By Barry Dalton
When the Vandalia Fire Department arrived on the scene of a house fire at 314 S. Taylor Street on Thursday, Feb. 25, it was already too late to save the 125-year-old building. Volunteer firefighters worked tirelessly to contain the flames, with some firefighters staying on scene until after 1 a.m.
Neighbors had called 9-1-1, and a mother and daughter in the home were able to escape without injuries.
“We got the call at 7:39 p.m., cleared [the fire] at midnight, and the flames were out,” said Vandalia Fire Investigator Dakota Buie. However, firefighters were unable to make entry due to the structure being unstable.

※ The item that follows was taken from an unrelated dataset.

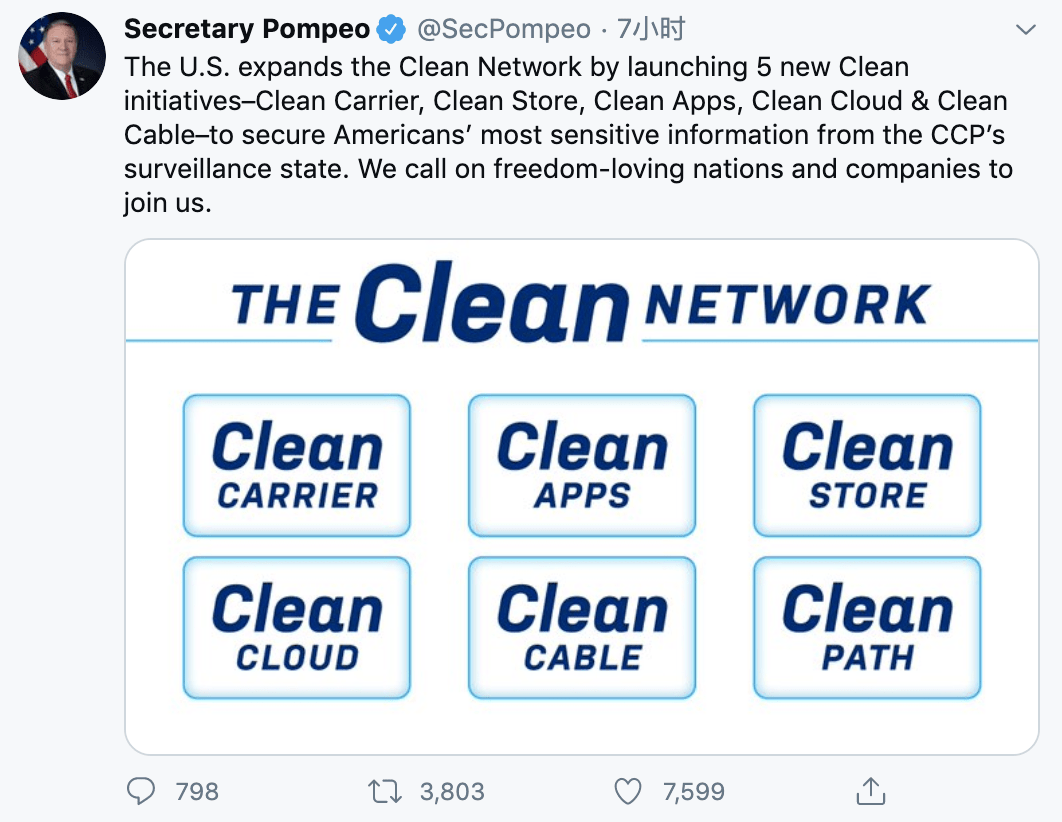Click the Clean Apps box in image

The fire, which could be seen for several blocks Thursday night, brought a final cremation to what had once been the original sanctuary of the Second Missionary Baptist Church of Vandalia.
The following morning, burning embers, small flames and billowing smoke, whipped up by a breeze, still haunted the holy structure, even as fire hoses lay frozen alongside it from freezing overnight temperatures. Half melted toys were scattered about the scene.

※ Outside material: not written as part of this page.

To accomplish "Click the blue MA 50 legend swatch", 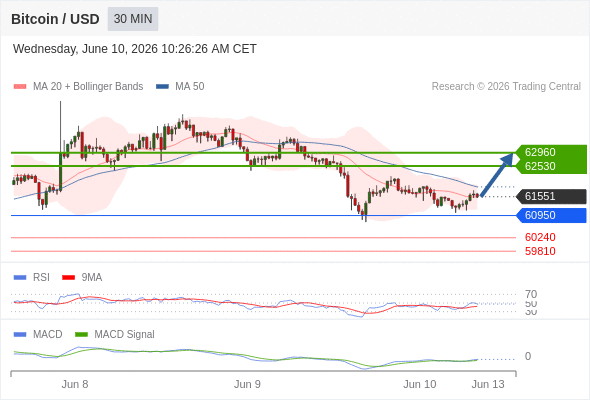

“We had the Audrain deputy check periodically and keep watch on the structure throughout the night,” Buie noted. “We did come back occasionally to keep it cool and take care of any pop up hot spots.”
Neighbors, concerned that the fire was not yet out, called the Audrain Sheriff’s Department. Deputy Lucas Caples, who was on patrol in Vandalia, returned to the scene Friday morning at about 9 a.m. and notified local firefighters that wind had stirred up some additional pop-ups. Firefighters returned to the scene again, assessed the situation and determined the fire remained contained.

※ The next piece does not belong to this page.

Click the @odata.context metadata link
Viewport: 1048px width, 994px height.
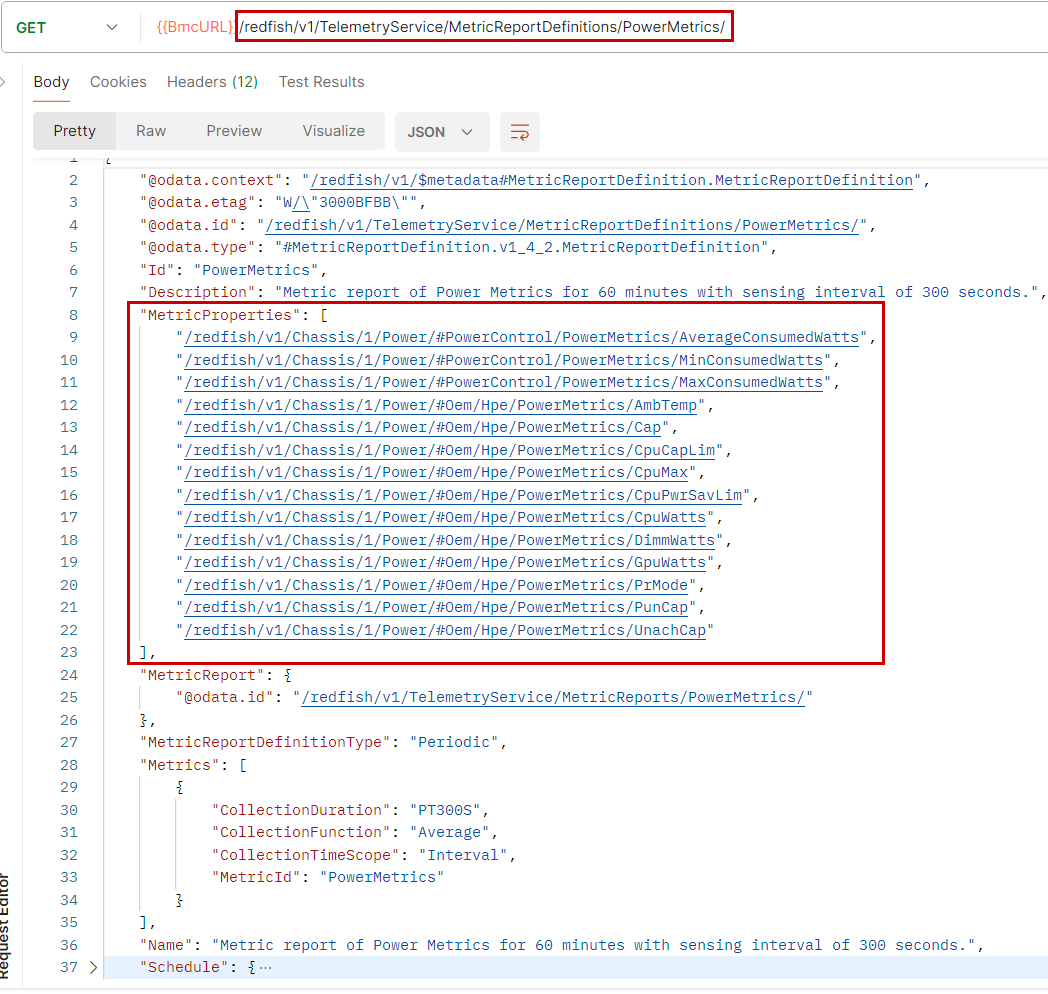[x=611, y=180]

“When we got here last night, there wasn’t really anything we could do except contain the fire,” said Lt. Bob Hunn of the Vandalia Fire Department. “I don’t know how many thousands of gallons we dumped in it; there’s a basement underneath that.”
Captain Brandon Straube explained on Friday morning there were at least two roofs and two ceilings in the structure, which complicated the fire.
“That’s why it took the fire as long as it did to go through the roof,” Straube said. “But once it did, it was like mad–that was some of the pictures they were posting on Facebook last night–right after the fire went through the roof.”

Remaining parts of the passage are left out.